** Selected excerpt **

|---|

Professor Tom Wilson Department of Information Studies University
of Sheffield
Introduction
That we should understand the needs of our clients in order to
deliver effective information services is such an obvious statement
that it is almost embarrassing to make it. However, general
observation, the reports of students who have been subject to the
vagaries of university library systems, and consultancy work in
organizations have convinced me that it is a statement well worth
repeating. Merely repeating the statement, however, is not of very
much assistance to librarians and information workers who are subject,
increasingly, to demands for more cost-effective (i.e., cheaper)
services, and to demands for greater relevance of their work to the
needs of the organization. In addition to rhetoric, they need help -
help to understand the nature of information needs, how those needs are
generated by the work that people do in organizations, the behaviour
involved in gaining access to the needed information, and the role of
formal library and information services in delivering the information.
This paper is an attempt to provide some guidance - in so far as that is
possible in the course of a conference paper.
The term 'information need' has been a troublesome one: writers
have debated the difference between 'needs' and 'wants', between
'perceived needs' and 'expressed needs', and so on; and, of course,
librarians and information workers have always been willing to decide
that they know what the user needs, better than the user. However, very
little emerges from this debate to guide our actions - in the end, we
have to try to anticipate demands upon our services and, therefore, we
have to act as if we understand the needs of the information user.
Some guidance through the fog of information needs is possible if
we understand the nature of the organizations we work in, if we
acknowledge that the organization itself (in terms of its goals and
objectives) has needs for information; and if we understand that
personal needs arise out of the roles people undertake in organizations.

|---|

** Task details **
Based on the paper's introduction, answer yes or no to each statement and quote the words that decide it: 1. The demand for more cost-effective services is glossed as a demand for cheaper ones. 2. The debate over 'needs' and 'wants' offers much guidance for action. 3. Personal needs are said to come from the roles people take on in organizations.

(Text and element pointing listing)
|---|

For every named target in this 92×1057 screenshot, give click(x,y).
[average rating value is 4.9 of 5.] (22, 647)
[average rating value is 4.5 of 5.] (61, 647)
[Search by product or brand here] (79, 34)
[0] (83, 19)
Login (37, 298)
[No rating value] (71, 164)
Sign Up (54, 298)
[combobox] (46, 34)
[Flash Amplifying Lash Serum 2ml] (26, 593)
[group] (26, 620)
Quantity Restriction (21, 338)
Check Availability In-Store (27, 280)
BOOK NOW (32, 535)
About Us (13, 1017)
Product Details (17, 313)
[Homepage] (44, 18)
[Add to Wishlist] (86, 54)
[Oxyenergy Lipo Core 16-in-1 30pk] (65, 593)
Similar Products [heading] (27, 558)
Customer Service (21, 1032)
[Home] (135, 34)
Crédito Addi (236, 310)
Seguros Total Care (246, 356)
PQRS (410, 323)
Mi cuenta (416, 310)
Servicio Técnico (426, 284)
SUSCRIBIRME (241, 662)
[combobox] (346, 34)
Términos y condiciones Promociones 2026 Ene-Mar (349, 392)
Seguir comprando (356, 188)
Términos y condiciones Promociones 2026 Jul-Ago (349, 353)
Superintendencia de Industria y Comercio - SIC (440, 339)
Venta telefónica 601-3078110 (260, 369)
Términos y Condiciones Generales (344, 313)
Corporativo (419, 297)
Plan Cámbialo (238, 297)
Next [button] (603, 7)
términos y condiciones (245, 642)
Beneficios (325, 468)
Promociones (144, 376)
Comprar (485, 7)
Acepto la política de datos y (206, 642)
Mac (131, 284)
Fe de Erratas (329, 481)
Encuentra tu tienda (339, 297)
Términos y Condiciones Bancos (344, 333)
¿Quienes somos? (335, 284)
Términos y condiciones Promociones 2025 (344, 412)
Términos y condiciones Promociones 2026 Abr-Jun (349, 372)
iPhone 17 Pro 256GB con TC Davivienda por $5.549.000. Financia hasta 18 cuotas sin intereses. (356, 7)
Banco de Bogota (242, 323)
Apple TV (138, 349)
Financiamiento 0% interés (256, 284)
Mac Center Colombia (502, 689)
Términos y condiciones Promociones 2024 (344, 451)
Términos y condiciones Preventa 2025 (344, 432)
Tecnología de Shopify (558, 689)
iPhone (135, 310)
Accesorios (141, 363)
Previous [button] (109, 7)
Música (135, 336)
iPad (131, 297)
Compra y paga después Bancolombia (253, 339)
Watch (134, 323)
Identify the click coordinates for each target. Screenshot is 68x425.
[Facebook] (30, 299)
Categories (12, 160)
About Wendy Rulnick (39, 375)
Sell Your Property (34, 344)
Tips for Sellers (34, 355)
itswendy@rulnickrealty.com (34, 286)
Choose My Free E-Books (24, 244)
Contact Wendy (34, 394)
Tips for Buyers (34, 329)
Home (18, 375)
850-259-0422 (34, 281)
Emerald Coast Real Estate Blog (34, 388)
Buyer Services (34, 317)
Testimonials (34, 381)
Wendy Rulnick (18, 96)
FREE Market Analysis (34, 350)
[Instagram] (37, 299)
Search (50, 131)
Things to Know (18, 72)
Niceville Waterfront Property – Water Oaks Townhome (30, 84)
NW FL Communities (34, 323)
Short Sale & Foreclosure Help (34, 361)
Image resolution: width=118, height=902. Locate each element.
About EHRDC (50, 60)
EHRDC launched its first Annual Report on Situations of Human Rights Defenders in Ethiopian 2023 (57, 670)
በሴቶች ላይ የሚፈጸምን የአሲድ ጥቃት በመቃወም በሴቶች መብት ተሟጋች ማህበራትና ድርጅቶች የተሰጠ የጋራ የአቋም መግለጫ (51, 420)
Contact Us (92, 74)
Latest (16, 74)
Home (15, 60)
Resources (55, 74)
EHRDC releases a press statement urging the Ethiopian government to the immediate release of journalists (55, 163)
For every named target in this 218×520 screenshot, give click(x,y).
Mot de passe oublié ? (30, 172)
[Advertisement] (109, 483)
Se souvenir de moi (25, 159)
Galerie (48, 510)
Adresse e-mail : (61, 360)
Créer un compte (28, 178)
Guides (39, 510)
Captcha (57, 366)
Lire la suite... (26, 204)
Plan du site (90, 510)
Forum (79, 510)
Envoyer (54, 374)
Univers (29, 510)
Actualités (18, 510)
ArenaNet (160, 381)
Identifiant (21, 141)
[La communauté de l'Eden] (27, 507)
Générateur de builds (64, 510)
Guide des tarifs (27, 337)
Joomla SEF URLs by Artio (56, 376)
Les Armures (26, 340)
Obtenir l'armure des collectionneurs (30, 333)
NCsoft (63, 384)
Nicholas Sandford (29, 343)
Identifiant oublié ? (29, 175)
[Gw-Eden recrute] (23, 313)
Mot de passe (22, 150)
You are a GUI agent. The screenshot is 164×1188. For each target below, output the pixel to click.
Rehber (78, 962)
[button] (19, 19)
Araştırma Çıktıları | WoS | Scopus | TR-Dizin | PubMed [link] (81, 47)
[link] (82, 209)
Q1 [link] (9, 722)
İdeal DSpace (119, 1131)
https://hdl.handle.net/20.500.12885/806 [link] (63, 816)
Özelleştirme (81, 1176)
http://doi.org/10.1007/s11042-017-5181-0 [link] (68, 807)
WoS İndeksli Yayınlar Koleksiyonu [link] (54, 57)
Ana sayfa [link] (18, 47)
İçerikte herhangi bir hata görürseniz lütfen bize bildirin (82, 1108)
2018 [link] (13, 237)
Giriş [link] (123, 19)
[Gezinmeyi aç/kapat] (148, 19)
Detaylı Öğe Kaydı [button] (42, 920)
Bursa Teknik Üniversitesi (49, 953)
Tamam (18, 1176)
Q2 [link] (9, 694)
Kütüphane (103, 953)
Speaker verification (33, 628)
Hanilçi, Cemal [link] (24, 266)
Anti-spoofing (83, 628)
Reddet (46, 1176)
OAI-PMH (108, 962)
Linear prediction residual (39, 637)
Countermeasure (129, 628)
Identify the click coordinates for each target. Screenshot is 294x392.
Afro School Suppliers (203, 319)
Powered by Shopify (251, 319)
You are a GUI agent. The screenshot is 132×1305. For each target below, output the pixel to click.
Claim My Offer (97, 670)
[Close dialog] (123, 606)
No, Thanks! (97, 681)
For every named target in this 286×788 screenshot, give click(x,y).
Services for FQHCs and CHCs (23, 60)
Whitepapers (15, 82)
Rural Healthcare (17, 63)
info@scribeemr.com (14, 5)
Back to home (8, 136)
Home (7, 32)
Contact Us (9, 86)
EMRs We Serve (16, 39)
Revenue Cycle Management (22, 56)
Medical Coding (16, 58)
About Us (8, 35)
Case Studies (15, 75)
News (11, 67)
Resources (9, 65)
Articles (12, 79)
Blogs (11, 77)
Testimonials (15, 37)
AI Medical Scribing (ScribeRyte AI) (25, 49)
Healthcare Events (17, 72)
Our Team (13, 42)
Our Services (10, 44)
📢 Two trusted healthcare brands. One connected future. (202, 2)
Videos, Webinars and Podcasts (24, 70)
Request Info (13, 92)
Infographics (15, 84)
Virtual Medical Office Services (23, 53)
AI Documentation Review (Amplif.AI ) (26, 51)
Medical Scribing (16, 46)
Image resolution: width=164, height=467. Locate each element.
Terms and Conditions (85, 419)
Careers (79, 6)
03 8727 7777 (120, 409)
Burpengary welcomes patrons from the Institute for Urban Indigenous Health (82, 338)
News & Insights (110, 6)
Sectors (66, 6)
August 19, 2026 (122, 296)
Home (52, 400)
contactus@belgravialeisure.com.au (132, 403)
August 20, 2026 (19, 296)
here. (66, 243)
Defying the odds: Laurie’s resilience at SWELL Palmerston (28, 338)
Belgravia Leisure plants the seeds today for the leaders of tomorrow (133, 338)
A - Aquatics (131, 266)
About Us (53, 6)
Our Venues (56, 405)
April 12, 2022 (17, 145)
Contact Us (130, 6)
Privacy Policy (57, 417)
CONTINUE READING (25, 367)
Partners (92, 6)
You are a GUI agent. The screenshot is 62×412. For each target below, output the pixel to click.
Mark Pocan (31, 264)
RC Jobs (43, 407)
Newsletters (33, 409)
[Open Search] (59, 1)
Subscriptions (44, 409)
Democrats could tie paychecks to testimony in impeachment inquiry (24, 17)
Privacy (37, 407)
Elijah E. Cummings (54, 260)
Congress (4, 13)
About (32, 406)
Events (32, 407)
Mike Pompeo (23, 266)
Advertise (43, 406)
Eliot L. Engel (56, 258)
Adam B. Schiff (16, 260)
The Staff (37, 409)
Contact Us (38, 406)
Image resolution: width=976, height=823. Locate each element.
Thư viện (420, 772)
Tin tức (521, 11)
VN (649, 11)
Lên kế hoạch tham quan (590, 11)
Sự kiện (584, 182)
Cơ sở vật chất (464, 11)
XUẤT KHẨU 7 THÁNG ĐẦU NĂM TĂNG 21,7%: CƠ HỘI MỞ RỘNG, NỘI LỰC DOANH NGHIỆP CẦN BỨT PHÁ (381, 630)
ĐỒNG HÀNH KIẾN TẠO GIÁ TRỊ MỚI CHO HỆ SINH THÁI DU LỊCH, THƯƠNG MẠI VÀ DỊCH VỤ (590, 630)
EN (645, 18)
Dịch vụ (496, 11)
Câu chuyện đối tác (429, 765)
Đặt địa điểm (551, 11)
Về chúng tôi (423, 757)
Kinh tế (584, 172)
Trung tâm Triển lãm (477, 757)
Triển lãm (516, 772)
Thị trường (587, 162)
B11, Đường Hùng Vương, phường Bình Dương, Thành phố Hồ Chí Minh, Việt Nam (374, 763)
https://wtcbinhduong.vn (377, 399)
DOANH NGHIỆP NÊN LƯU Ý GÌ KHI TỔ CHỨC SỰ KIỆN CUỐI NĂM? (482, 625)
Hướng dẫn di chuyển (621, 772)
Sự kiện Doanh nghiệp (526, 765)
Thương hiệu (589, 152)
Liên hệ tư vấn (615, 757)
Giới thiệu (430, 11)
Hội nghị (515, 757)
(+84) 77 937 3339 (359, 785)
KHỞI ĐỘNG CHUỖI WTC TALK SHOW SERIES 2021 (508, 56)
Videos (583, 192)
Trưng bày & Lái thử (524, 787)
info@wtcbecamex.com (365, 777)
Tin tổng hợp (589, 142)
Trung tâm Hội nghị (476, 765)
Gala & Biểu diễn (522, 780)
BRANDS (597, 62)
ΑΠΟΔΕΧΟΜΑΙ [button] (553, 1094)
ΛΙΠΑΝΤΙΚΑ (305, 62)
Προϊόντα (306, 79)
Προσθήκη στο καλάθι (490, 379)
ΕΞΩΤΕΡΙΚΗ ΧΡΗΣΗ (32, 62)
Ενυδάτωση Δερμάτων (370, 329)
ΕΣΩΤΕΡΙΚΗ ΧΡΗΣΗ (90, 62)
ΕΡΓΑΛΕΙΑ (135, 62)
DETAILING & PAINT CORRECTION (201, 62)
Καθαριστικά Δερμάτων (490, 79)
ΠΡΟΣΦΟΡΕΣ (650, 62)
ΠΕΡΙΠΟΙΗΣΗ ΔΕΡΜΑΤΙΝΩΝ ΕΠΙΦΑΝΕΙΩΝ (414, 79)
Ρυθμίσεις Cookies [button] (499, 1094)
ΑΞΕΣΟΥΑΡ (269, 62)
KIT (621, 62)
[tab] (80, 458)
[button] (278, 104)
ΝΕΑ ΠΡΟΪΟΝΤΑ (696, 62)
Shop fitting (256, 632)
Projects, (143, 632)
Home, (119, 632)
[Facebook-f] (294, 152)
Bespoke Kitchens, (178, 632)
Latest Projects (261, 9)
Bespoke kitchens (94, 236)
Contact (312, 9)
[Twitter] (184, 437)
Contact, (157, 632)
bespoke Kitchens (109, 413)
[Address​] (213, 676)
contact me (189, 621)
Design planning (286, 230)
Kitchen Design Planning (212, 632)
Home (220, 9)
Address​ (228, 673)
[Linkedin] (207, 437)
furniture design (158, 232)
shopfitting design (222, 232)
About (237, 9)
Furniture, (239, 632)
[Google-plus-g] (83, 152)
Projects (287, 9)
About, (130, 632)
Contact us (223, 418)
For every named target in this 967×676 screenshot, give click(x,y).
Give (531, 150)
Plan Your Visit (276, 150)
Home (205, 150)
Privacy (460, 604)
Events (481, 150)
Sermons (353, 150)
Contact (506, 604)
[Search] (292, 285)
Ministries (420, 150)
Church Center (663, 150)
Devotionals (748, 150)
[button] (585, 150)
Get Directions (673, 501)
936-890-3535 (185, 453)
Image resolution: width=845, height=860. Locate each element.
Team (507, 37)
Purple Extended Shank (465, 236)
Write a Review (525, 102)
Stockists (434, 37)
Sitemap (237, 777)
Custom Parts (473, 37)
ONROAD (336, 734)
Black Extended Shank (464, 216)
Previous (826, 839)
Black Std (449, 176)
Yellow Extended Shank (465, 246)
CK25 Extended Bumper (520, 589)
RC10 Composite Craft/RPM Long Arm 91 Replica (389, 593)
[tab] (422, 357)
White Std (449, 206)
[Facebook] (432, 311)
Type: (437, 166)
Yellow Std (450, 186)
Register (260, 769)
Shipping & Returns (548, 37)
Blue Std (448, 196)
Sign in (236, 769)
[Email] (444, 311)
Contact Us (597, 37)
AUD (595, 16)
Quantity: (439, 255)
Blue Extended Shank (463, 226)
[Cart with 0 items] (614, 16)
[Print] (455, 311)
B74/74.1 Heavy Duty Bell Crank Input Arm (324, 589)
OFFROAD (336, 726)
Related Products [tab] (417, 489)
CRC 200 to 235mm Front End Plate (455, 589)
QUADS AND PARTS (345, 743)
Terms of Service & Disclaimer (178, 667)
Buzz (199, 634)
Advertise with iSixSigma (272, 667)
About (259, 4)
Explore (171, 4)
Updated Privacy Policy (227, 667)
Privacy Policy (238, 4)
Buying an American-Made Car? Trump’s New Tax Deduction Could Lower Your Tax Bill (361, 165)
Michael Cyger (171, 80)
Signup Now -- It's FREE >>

|---|

** Worked answer **
1. Yes: "demands for more cost-effective (i.e., cheaper) services"
2. No: "very little emerges from this debate to guide our actions"
3. Yes: "personal needs arise out of the roles people undertake in organizations"